Dataset rows

• • • • • • •

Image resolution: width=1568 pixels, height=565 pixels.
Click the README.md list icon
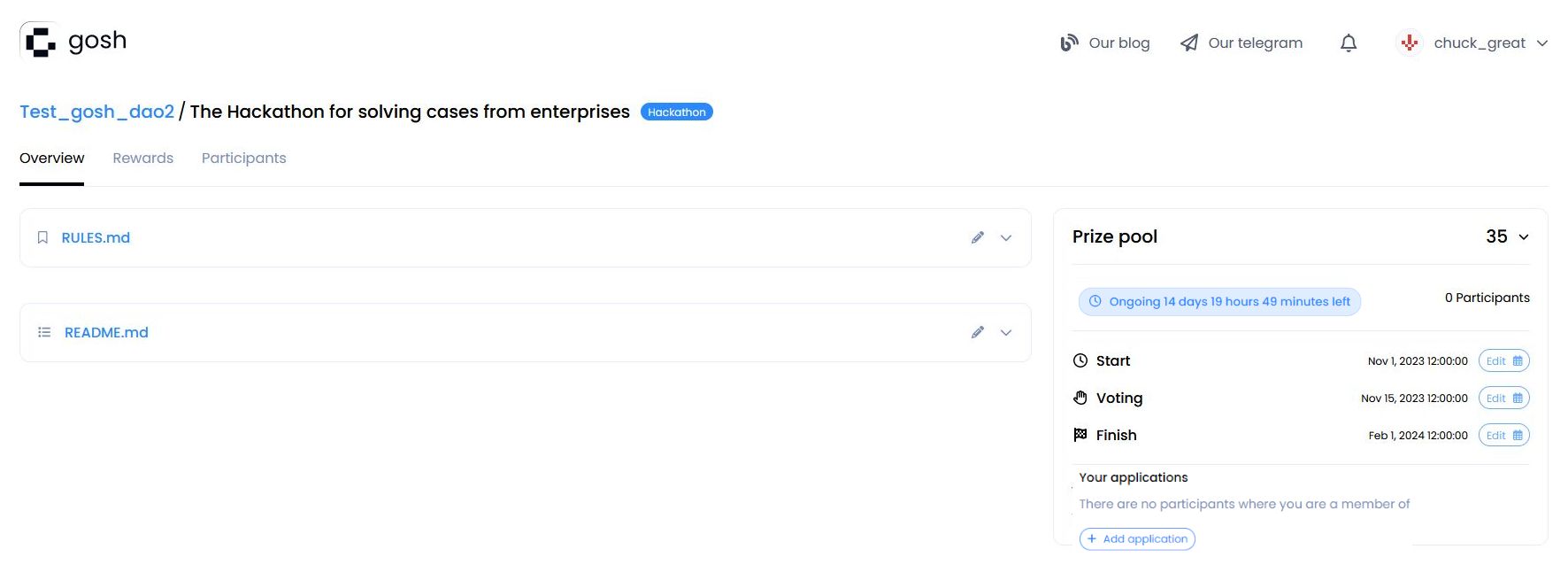(x=44, y=332)
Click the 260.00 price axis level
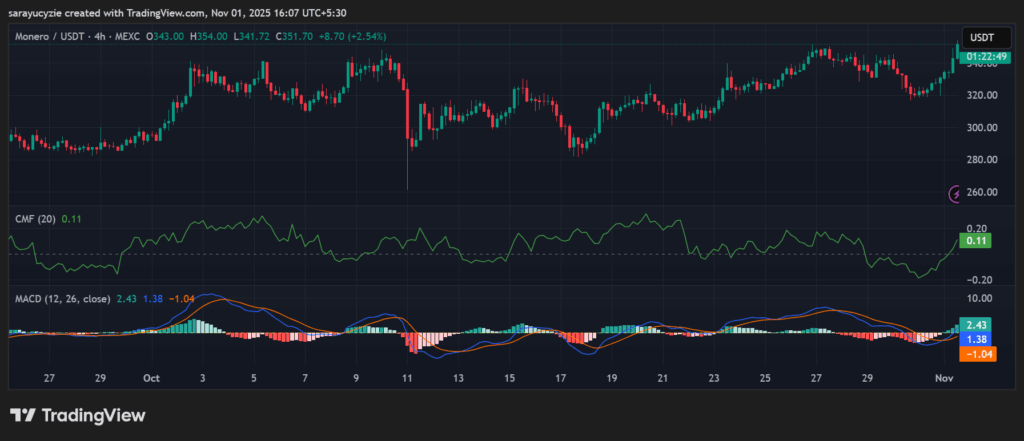This screenshot has height=441, width=1024. click(x=981, y=192)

• • • • • • •

- Short exercise
Lay out every line of the entries above as a JSON list of strings, one string per line, omitting blank lines. Leave the pictures out of the answer.

- Task solution
[
  "Image resolution: width=1568 pixels, height=565 pixels.",
  "Click the README.md list icon",
  "(x=44, y=332)",
  "Click the 260.00 price axis level",
  "This screenshot has height=441, width=1024. click(x=981, y=192)"
]